As a Four, Bowie identified that Art (as a creative, generative form, rather than a monolithic way of being) entailed a certain amount of what might superficially appear to be artifice, where sensitivity could be both shielded and expressed through the adoption of personae (“I’ve no defence, I’ve got to keep my veil on my face” – “Janine” 1969). This allowed the intensely personal to be elevated to the Superhuman and iconic and, in that the Universal often resided in the strange and hitherto unexplored, Bowie, as a truly creative pop musician, would inevitably run against the grain.

Released in June 1967, Bowie’s debut album could hardly have been further from the then prevailing “Summer Of Love” ethic of groovy free-love and hippiedom. Consisting largely of orchestrated vignettes dedicated to odd, unglamorous characters and sung in a wry ironic cockney manner that owed a certain amount to Anthony Newley, Bowie had already, at the age of nineteen, a highly developed and uncommon melodic and linguistic sense, and was exhibiting classic Four traits of identification and sympathy with the socially excluded (such as, in “Little Bombardier”, a shell –shocked lonely veteran befriending two small children, before being accused of paedophilia and consequently run out of town) , gender distortion (“She’s Got Medals”- “her mother called her Mary, but she changed her name to Tommy, she’s a one!”), an aching nostalgia (“Come & Buy My Toys” and “There Is A Happy Land” –“.. where only children live, they have no time to learn the ways of you sir, Mr. Grownup”), and a taste for rather macabre humour (“Please Mr. Gravedigger”). This was, in all, a far darker and more complex vision, albeit masked by the vaguely unhinged cheeriness of the music, than that offered by his contemporaries and, unsurprisingly, a resounding commercial failure. Though this album contains the kernel of many of the themes that were to dominate Bowie’s Golden Years of the 1970’s (alienation, gender- mutation, war, nostalgia and Romanticism) it is still somewhat overlooked and dismissed as a misguided lurch into vaudeville, a view that in many ways reflects it’s stark variance to the surrounding psychedelic rock milieu from whence it came. However, Bowie’s preparedness to eschew the then dominant musical, lyrical and ideological mode in favour of a more individualistic, personally resonant aesthetic, illustrates the Fours admirable commitment to the dictates of the muse, willingness to go it alone and observe the “common consensus” with unique sensitivity and perceptiveness, as well as evidence of his being commendably authentic to himself, which, in Art, is arguably where it really counts.

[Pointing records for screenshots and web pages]

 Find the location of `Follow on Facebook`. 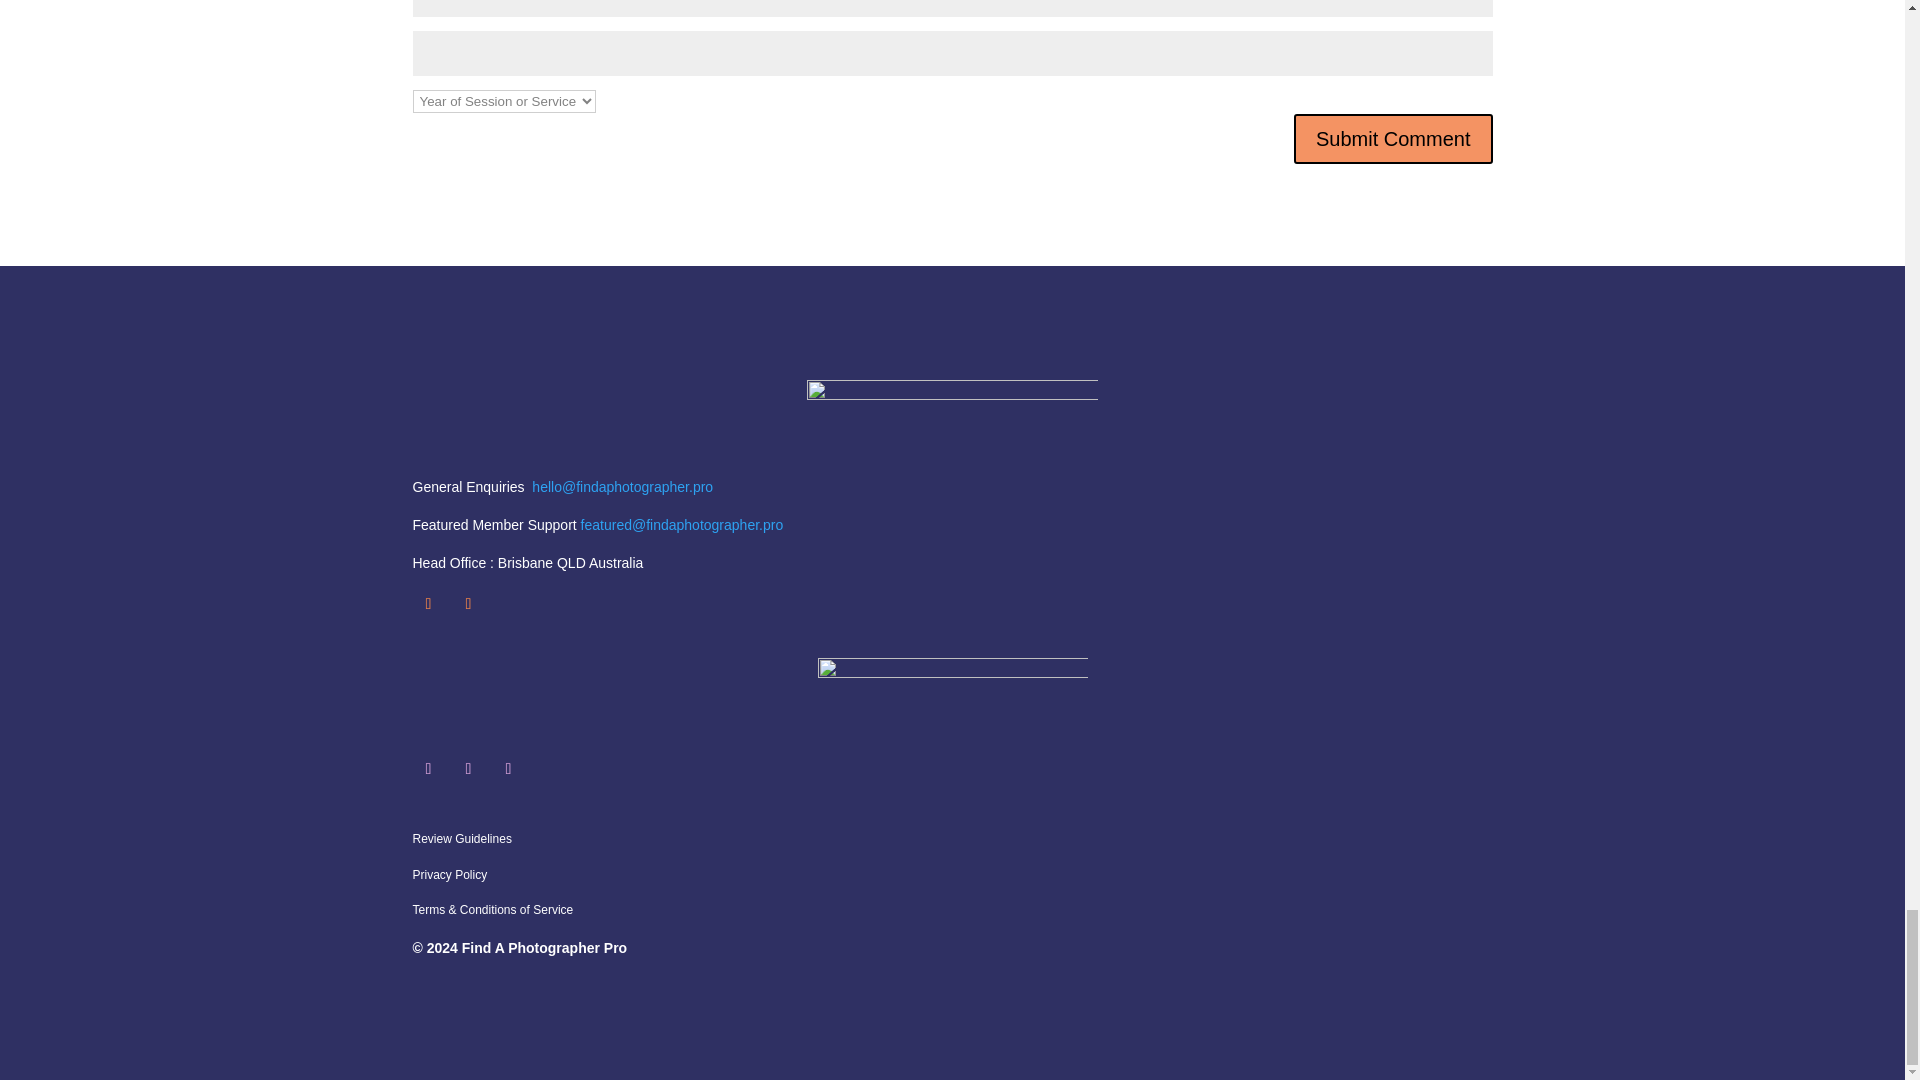

Follow on Facebook is located at coordinates (467, 603).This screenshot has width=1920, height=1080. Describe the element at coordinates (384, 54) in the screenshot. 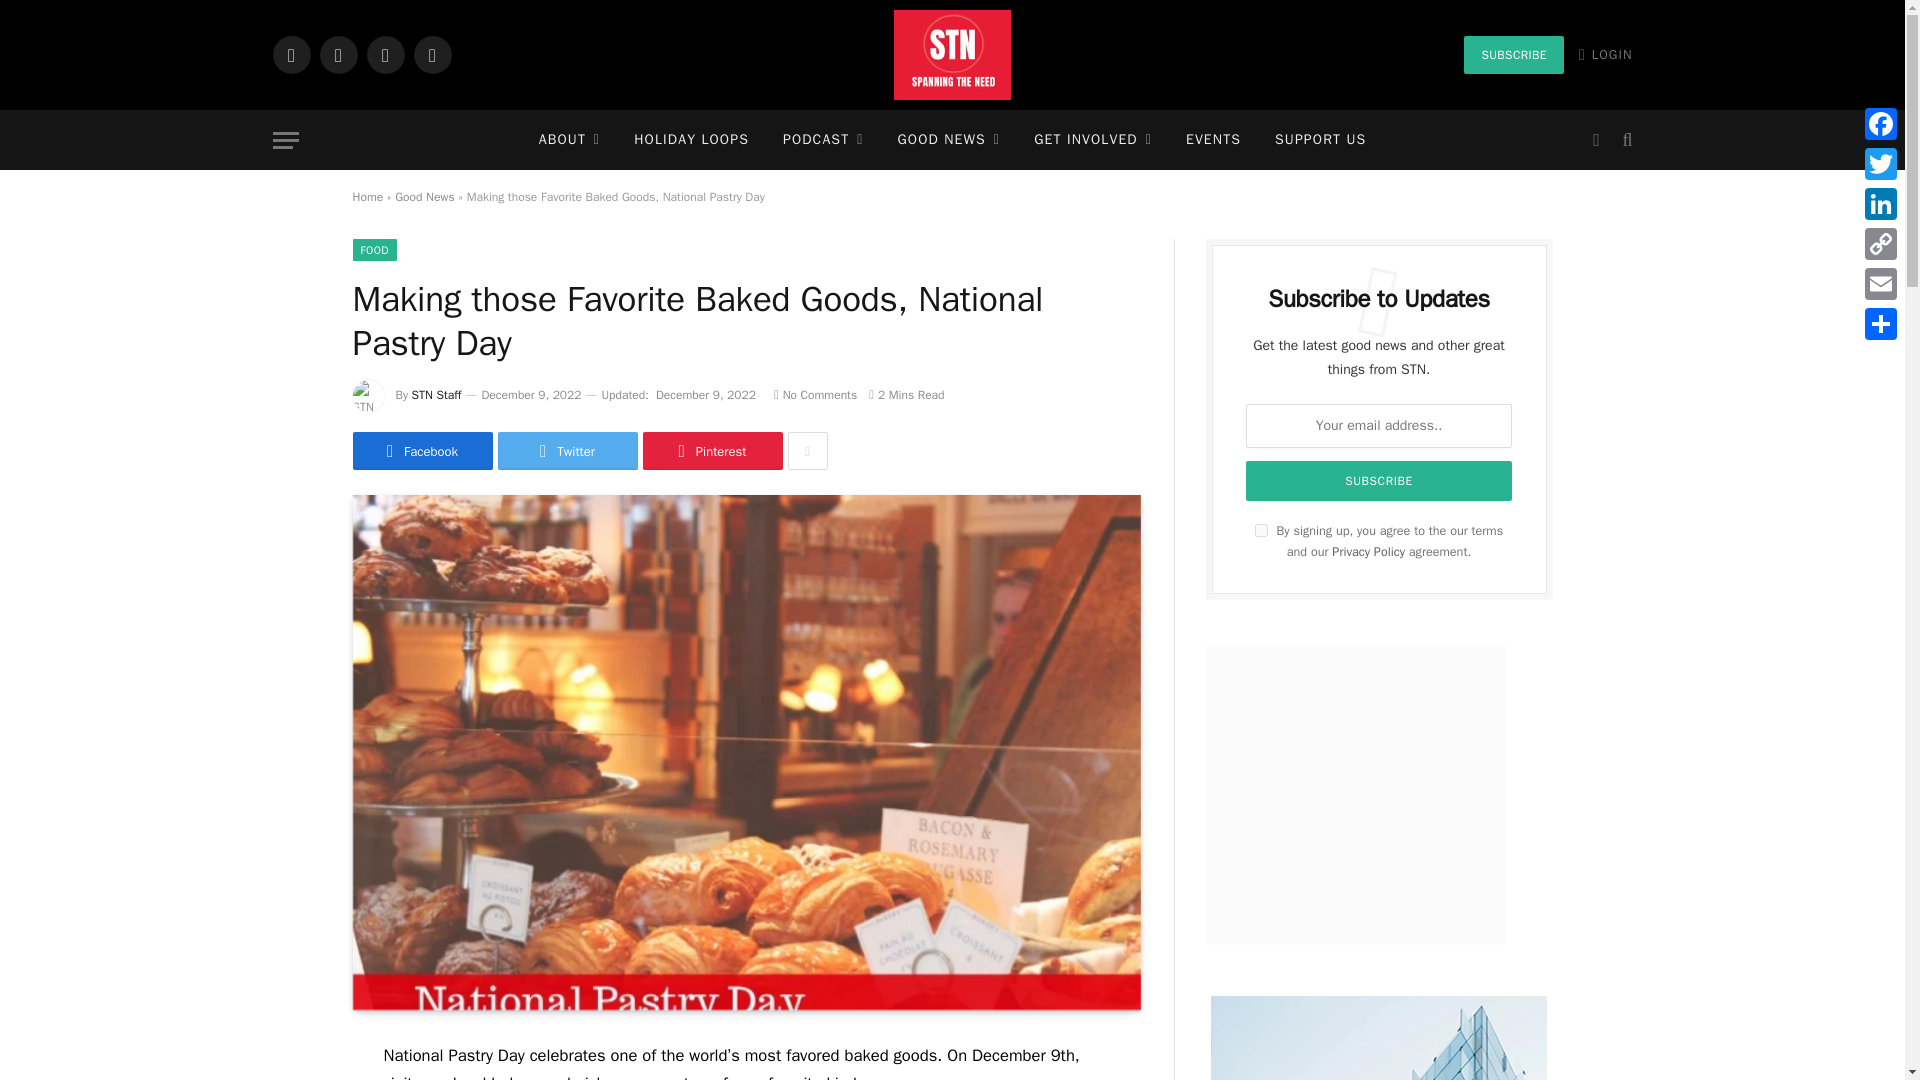

I see `LinkedIn` at that location.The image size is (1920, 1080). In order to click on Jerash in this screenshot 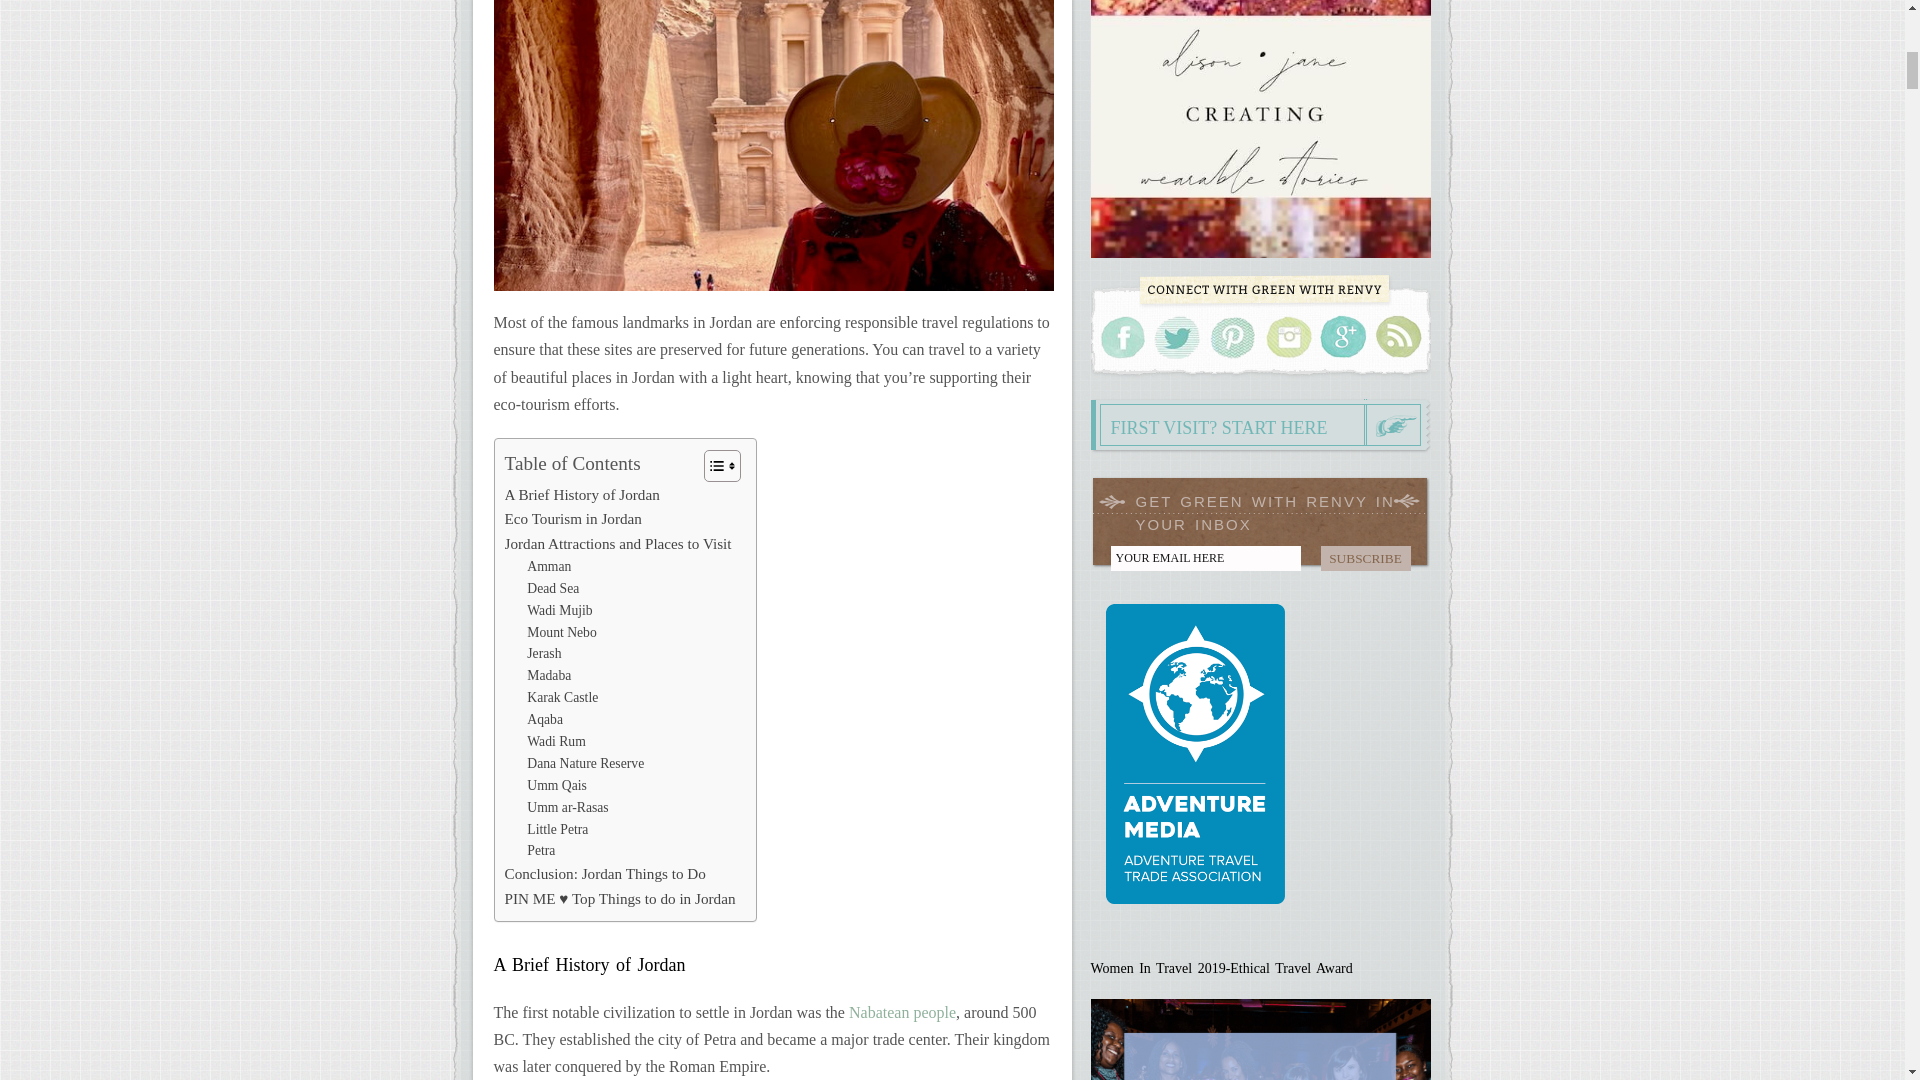, I will do `click(543, 654)`.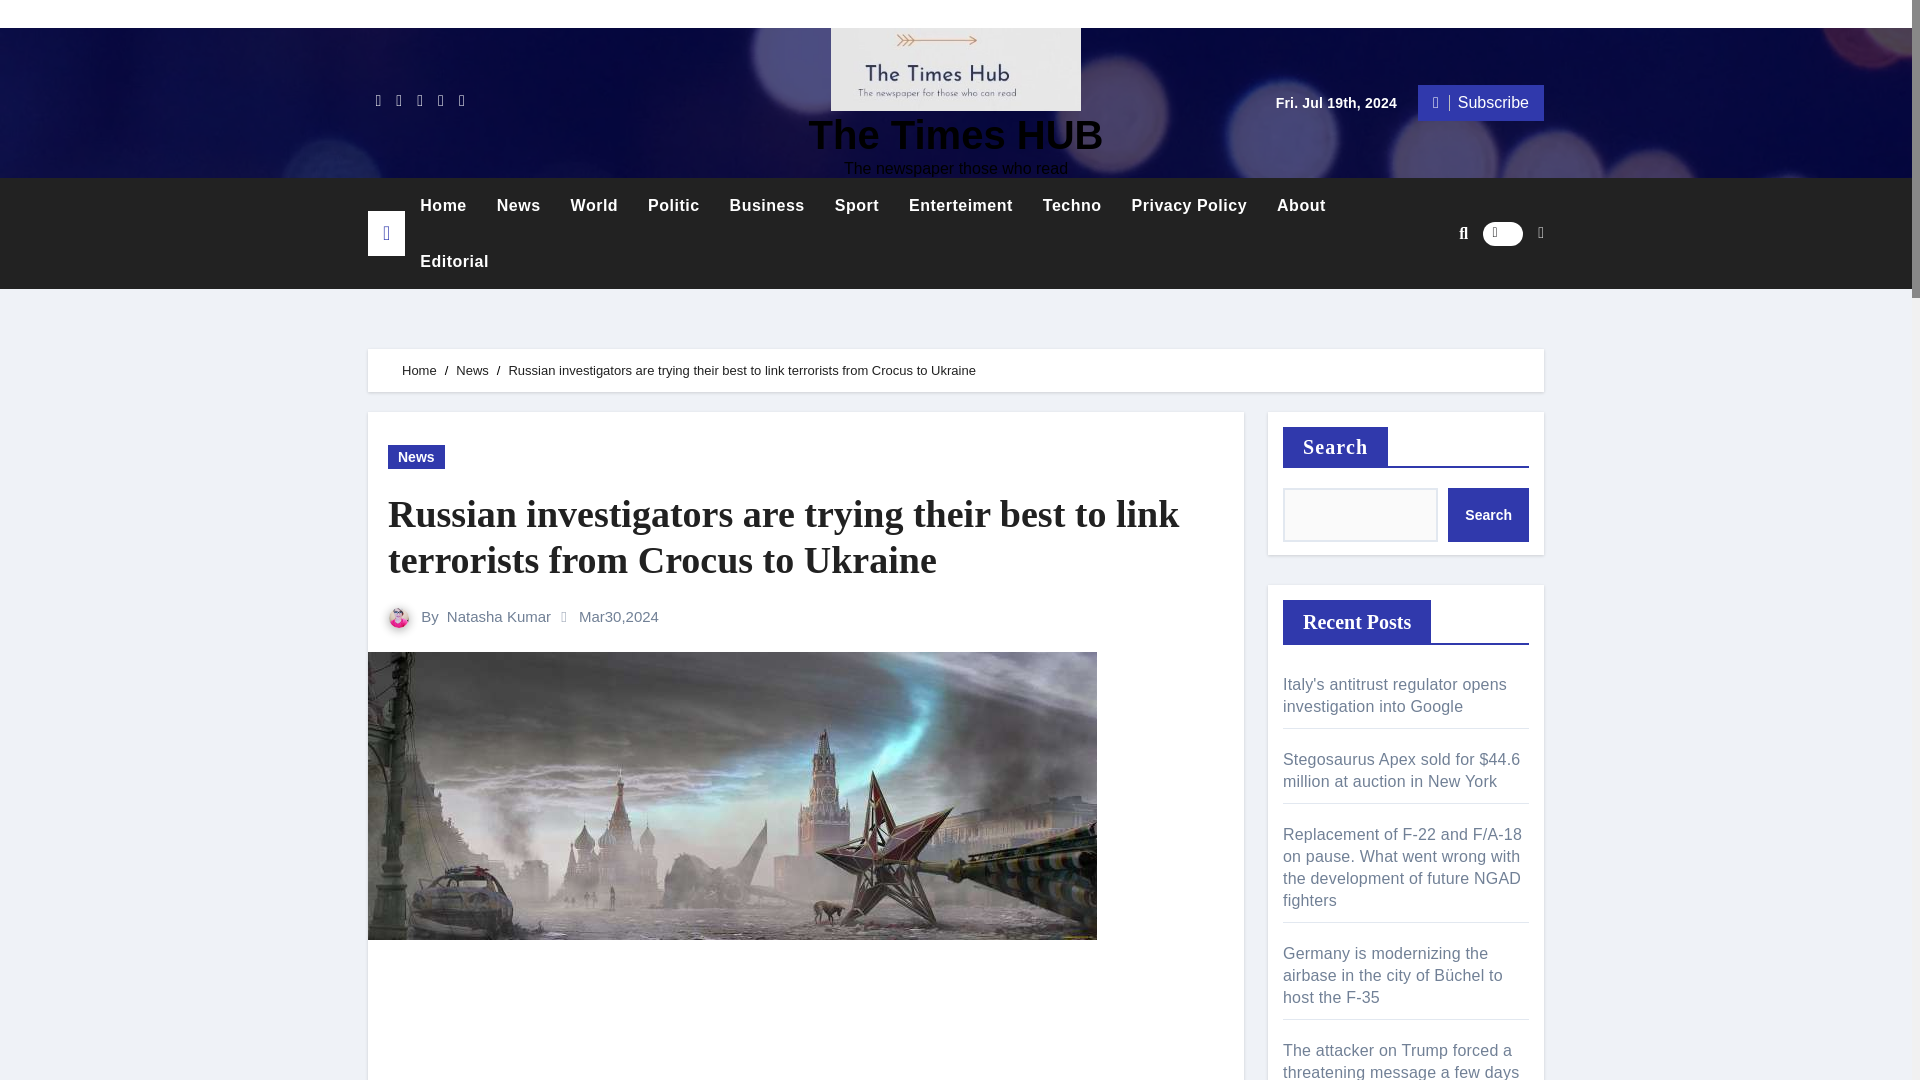 The width and height of the screenshot is (1920, 1080). Describe the element at coordinates (443, 206) in the screenshot. I see `Home` at that location.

### PROBLEM SET:
(1) Reproduce word for word the part of the Bowie passage from "As a Four, Bowie" up to and including "against the grain.".
(2) Answer these questions from the Bowie passage:
(a) Which 1969 song is quoted for the line about keeping a veil on the face?
(b) In what month and year was Bowie's debut album released?
(c) Which song on that album tells of a shell-shocked lonely veteran who befriends two small children?

### EXERCISE SOLUTIONS:
(1)
As a Four, Bowie identified that Art (as a creative, generative form, rather than a monolithic way of being) entailed a certain amount of what might superficially appear to be artifice, where sensitivity could be both shielded and expressed through the adoption of personae (“I’ve no defence, I’ve got to keep my veil on my face” – “Janine” 1969). This allowed the intensely personal to be elevated to the Superhuman and iconic and, in that the Universal often resided in the strange and hitherto unexplored, Bowie, as a truly creative pop musician, would inevitably run against the grain.

(2)
(a) "Janine"
(b) June 1967
(c) "Little Bombardier"